Gingivitis is a condition where the gums become inflamed. This most often caused due to the build up of plaque on the teeth, and specifically to the bacteria that grow and live on the plaque. Less commonly, gingivitis can develop for other reasons. These may include hormonal changes, and trauma to the gums, such as chewing on very hard foods, or foods with sharp points. The inflamed gum will often bleed when the teeth are being brushed. Taking steps to help with gingivitis prevention will result in healthier teeth and gums.
It is important to understand that gingivitis is not the same thing as gum disease, but is very often a precursor to it. If one does not try gingivitis prevention techniques, and then fails to seek treatment when the condition arises, that person is prone to develop fully-fledged gum disease, known as periodontitis.
Plaque accumulation leads to calculus accumulation, which is essentially calcified plaque. This build up leads to a chronic inflammatory response.
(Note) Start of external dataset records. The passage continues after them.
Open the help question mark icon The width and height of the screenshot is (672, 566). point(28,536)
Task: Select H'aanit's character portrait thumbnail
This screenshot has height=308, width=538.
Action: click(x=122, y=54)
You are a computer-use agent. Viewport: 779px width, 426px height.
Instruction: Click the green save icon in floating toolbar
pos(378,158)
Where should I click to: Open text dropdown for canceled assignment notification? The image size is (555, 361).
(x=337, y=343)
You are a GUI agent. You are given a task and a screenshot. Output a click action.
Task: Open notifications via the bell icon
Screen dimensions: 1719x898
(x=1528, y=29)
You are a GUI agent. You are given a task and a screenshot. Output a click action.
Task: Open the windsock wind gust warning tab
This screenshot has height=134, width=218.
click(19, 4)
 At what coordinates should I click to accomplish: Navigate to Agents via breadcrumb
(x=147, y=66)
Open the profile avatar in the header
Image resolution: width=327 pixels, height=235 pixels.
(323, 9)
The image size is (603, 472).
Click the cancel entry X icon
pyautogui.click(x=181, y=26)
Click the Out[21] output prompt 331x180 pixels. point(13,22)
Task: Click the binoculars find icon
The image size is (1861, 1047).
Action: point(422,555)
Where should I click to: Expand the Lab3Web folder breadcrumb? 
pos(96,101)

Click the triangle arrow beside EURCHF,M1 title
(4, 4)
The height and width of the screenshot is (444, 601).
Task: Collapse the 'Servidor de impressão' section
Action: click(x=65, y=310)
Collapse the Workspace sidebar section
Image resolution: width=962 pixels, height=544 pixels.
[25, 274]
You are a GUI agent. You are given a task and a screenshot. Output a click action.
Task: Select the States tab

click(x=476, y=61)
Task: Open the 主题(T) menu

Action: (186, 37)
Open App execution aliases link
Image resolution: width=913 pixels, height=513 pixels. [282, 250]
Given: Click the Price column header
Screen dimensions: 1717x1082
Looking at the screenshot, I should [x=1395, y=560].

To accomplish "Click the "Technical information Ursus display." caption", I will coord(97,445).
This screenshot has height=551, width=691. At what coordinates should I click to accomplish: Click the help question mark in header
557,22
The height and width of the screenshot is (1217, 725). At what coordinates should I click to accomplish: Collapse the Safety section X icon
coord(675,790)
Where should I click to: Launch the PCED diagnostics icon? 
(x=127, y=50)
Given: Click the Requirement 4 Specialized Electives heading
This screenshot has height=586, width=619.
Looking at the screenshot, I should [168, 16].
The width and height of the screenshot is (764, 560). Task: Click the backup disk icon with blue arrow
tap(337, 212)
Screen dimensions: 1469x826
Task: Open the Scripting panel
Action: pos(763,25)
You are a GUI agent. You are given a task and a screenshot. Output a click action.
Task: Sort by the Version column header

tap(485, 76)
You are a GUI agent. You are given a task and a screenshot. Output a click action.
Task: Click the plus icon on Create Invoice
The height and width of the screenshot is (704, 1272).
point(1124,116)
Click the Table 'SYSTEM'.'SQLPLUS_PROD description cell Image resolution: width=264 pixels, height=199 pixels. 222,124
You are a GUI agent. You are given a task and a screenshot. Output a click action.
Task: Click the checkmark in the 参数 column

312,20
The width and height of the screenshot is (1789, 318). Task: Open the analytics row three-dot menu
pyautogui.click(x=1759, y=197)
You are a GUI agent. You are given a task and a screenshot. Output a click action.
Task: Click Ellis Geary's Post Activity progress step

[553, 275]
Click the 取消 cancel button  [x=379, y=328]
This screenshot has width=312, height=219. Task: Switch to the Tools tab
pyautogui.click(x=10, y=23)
The first thing you can do to prevent gingivitis is to maintain a great oral health plan. Brushing and flossing is essential as well as regular dental visits. Your dentist and dental hygienist can diagnose gingivitis and work with you to provide thorough cleanings, instruct you on proper techniques and monitor your progress that is determined by your risk levels.
How Do I Know If I Have Gingivitis?
Gingivitis is a term that refers to inflamed gums. If gums feel tender when brushing teeth, there is a good chance that gingivitis has developed. Note that the tenderness is often confined to quite a small area on the upper or lower gum, and does not often affect the entire gum.
If you see traces of blood on your toothbrush, or when spitting out after cleaning, that is an indication you may have gingivitis. Other indications are swollen gums or when the gums have a purplish color.